2 May 1916: Involvement Private, SN 519, 34th Infantry Battalion
2 May 1916: Embarked Private, SN 519, 34th Infantry Battalion, HMAT Hororata, Sydney
15 Nov 1916: Involvement Private, SN 519A, 20th Infantry Battalion

Killed at Flers

Reginald Arthur Nickisson was born in 1894 to Frederick Charles Nickisson and Eva May Dimmock in Newcastle, NSW. When he enlisted on 22nd Feb 1916 he was 21 years and 8 months old and was living with his grandmother Mrs Esther Dimmock in Morpeth. He had two brothers who also enlisted in the AIF. Reginald was a driver at the time of enlistment but had been an apprentice to a jeweller in Haymarket St Sydney prior to that.
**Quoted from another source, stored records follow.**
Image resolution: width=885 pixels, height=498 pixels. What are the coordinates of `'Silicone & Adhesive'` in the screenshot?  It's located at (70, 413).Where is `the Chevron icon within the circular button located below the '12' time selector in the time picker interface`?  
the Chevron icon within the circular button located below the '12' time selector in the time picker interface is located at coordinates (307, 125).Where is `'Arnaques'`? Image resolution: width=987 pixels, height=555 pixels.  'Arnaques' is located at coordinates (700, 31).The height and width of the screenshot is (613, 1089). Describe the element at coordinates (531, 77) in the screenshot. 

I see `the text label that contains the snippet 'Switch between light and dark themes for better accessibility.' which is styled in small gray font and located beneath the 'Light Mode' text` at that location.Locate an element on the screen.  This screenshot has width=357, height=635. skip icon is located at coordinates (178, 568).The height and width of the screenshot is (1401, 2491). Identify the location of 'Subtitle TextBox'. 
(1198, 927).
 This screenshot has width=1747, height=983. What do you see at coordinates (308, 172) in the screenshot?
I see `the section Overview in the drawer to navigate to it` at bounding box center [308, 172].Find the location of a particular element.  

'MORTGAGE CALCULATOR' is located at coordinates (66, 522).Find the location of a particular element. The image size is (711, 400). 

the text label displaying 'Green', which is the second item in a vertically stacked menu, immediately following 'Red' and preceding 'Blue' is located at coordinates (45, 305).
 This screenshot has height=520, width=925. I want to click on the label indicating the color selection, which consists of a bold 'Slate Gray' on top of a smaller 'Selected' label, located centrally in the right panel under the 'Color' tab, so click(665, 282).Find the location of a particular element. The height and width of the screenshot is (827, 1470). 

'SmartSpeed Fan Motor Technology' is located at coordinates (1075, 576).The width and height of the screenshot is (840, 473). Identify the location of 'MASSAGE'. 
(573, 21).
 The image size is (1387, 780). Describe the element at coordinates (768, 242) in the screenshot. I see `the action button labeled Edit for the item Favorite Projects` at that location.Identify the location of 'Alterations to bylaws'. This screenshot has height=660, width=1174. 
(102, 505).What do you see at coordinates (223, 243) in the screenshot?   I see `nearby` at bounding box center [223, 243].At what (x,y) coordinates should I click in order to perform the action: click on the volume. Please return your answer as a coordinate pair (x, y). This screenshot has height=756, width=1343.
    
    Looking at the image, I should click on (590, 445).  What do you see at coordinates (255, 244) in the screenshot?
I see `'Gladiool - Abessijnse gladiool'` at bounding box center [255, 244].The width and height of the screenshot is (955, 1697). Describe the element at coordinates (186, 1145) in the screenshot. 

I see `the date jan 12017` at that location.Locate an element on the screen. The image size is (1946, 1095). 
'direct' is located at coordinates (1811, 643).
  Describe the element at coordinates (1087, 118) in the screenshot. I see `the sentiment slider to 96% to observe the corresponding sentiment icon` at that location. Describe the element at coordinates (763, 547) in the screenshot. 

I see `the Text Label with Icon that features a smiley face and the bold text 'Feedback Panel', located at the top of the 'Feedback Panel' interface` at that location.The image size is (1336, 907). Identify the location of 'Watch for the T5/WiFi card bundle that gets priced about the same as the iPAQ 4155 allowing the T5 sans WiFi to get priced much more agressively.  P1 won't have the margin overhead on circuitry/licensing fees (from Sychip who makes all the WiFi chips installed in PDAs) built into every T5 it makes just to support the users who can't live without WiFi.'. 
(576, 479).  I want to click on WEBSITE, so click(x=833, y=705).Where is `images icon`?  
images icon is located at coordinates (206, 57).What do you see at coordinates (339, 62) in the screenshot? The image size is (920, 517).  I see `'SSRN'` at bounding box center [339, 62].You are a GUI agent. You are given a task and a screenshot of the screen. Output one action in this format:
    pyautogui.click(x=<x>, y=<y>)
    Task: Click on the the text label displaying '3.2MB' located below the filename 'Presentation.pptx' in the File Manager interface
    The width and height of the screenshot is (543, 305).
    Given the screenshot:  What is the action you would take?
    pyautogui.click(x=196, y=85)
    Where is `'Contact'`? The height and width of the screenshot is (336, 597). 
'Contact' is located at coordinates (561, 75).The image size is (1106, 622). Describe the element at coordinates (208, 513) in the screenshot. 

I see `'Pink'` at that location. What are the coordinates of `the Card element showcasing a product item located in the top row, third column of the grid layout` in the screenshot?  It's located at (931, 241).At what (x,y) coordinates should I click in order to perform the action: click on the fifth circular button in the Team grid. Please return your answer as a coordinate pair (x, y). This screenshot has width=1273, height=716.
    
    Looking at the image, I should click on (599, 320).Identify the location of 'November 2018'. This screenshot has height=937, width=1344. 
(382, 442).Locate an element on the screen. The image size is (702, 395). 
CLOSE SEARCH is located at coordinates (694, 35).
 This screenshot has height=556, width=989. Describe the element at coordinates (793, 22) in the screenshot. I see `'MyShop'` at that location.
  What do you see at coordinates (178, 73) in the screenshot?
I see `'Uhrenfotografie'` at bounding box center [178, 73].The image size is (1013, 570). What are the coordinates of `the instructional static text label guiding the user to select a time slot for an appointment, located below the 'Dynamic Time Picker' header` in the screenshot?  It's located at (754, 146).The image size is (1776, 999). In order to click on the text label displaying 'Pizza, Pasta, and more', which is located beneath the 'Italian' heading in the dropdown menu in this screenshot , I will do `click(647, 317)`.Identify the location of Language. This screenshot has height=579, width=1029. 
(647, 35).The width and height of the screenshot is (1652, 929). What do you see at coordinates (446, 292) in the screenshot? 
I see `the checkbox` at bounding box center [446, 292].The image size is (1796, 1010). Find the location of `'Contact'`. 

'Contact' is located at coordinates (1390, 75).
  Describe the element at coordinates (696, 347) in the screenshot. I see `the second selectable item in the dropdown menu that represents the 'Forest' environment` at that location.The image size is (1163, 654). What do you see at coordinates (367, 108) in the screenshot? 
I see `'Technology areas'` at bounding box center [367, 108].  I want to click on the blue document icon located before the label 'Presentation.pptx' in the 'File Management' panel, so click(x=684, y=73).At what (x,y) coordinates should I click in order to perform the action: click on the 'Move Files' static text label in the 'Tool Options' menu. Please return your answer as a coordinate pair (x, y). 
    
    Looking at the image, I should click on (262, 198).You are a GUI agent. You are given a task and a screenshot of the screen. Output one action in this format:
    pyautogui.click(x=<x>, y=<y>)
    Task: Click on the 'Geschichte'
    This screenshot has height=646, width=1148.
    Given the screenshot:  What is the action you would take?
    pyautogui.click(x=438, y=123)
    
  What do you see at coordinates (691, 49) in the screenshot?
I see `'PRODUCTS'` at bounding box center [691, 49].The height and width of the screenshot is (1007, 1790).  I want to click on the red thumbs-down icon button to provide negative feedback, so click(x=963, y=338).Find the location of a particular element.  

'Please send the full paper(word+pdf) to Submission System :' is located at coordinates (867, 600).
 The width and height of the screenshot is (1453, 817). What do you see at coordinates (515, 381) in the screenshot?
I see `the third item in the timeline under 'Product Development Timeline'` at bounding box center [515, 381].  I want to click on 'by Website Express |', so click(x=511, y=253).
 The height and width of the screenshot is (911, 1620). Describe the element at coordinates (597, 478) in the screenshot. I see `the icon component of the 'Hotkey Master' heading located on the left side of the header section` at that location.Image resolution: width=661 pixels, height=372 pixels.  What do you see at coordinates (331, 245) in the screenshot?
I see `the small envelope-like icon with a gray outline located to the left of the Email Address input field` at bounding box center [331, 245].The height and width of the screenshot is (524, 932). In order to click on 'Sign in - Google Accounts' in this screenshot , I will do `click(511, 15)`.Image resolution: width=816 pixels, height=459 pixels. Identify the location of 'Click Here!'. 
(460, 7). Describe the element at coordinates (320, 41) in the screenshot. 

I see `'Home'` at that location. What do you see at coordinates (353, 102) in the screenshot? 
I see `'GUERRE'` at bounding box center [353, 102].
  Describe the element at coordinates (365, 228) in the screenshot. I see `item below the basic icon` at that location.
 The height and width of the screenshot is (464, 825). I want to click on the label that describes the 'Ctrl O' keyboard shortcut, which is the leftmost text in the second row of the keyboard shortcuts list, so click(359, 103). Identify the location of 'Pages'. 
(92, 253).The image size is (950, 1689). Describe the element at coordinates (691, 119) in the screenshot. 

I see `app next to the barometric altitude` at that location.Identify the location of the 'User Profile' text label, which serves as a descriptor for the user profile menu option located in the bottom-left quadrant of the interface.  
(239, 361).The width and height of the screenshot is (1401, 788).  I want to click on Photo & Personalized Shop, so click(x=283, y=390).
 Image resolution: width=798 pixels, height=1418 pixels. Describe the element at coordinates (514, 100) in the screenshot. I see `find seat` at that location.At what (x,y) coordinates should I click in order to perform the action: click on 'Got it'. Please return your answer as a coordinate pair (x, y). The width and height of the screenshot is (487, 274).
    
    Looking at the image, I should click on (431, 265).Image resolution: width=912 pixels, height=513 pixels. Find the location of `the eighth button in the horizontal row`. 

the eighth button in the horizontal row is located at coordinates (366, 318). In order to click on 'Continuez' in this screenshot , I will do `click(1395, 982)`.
He embarked from Sydney on the HMAT Honorata on 2nd May 1916, he was unmarried. He was initially in the 34th Battalion, Newcastle's Own, but was transferred to the 20th y the 9th September 1916. He joined his battalion in France and proceeded to Flers where the battalion was reinforcements for the attack in that area from 14th to 16th November. Charles Bean calls the conditions the "worst ever encountered by the AIF."
Reginald was killed in action at Flers on the 15th November and was buried in the field.
Pte H. Barratt later wrote: “I was with him on the left of Flers on Nov. 5th about 10 minutes before he was killed. He was lying in the dugout with a party of about 7 other men. One of these was his cousin Pvt Dumbrell (late 34th Battalion). A shell came over and blew the dugout up, killing seven of them and wounding Dumbrill. Private J Ward VI pl. B Coy, (acting as S/B) carried Dumbill out, and he died on the way to the D/S. I was nearby and saw the whole affair. Nickisson was my mate.” Reference Pte. H. Barratt, 363, A.B Coy. No. 2.A.D.B.D. Etaples17.2.17. S.A.
The Australian National Memorial at Villers Brettoneaux honours him on their wall. His grandmother received his few effects:- an identity disc, wallet, crucifix (he was Church of England) and pencil. His father received his medals.